All Brinn could do at that moment was watch her fall. It served as a reminder. People weren’t equipped to go against nature. They needed tools, wind packs, starjets, eye mods. They were feeble creatures. Nature could wipe them out in seconds, if it wanted to.
So that was why it was terrifying to watch Einn defy the forces like this. In a way, he had placed himself above the order of the universe. And he truly was.
Liam tried to anchor onto him, but Einn had already twisted away. Einn weaved a pattern with his fingers, opening up another spatial tear. He dove through, leaving Liam to fall.
Brinn ran to the edge, watching her memories repeat themselves. But instead of Ia, it was Liam.
And that was when she felt it, this more she was searching for. There were threads that still held her to this world, to this life. He was one of them.
Was there still good in the universe? Yes, if she could feel this way, then yes.
“Liam!” she yelled, and his gaze met hers. Perhaps it was the shock of terror, but his eyes remained surprisingly calm.

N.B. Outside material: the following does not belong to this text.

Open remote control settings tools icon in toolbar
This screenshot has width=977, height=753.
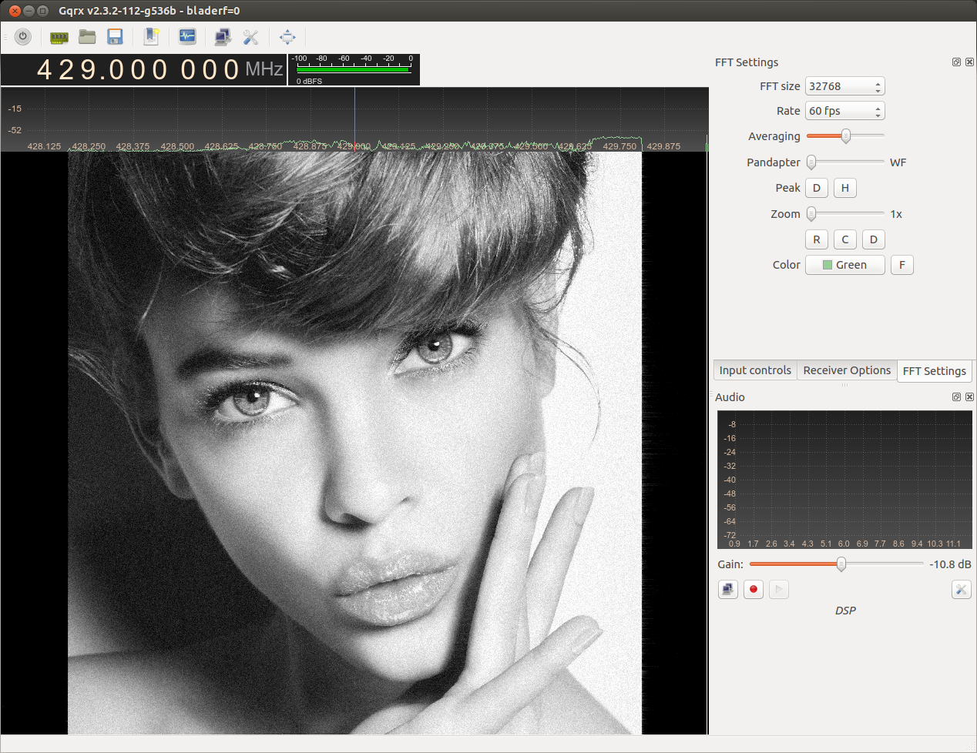coord(250,37)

Snapping back into focus, his body spiraled so he faced the ground. He reached to a device strapped around his waist and tapped on the center
button. Another wormhole appeared directly in front of him, and he flipped his body right through.

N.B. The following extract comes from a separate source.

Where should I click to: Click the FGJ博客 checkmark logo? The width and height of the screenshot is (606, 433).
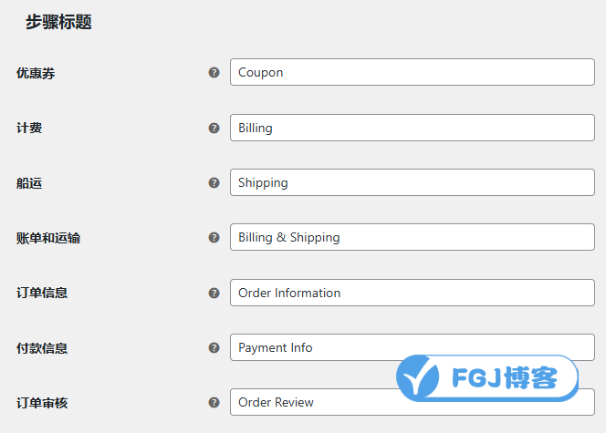[x=418, y=378]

And the other end—where was it? Her eyes flew up and then down, locking on to a small cylindrical tear hovering near the ground. It was perpendicular to the other wormhole, and only a few meters away.
Liam’s feet appeared, along with the rest of his body. He landed in a crouch, his back curved, chest heaving up and down from the adrenaline.
Einn, who had landed moments earlier, walked over to him and offered him a hand.
When he stood, Liam’s eyes went to hers. There were others gathered next to him, young soldiers dressed in combat gear, and they all had the same device. Einn had more plans than Penance, she realized. And more weapons for war.
Brinn followed Liam into a room lined with lockers for the soldiers in training. Some of them were in the middle of changing out of their gear, but she didn’t care about the flash of skin.
She stared at Liam’s broad back, her anger firing. He could have killed himself today. If he landed wrong, he could have severed his nervous system. Liam would end up paralyzed, just like his father.
“Give me that device,” she demanded. “Do you know how dangerous that is?”
But he kept walking. She grabbed him by the crook of his elbow, but he shrugged away from her.
“I’m prepared for all this. To fight. To die. I’m a soldier,” he said, and his glare cut through her. His words stung with the acid of truth. “I’m not your brother, Brinn.”
She tried to bite down whatever sadness had welled up inside her. She hadn’t realize it before, but perhaps he was right. Was this how she was dealing with her brother’s death?
“Give me that device, Liam,” she said softly.
Grumbling, he passed it to her, and she turned it around in her hand, examining the delicate wiring, the shoddy frame, powered by a microcanister of uranium. Whenever it was activated, a wave of radiation would be unleashed upon its immediate surroundings. And on the user himself. It was dangerous. A weapon. If she wanted to, she could break it apart with a quick twist of her wrists. Then it’d be just a tangle of circuits and wires.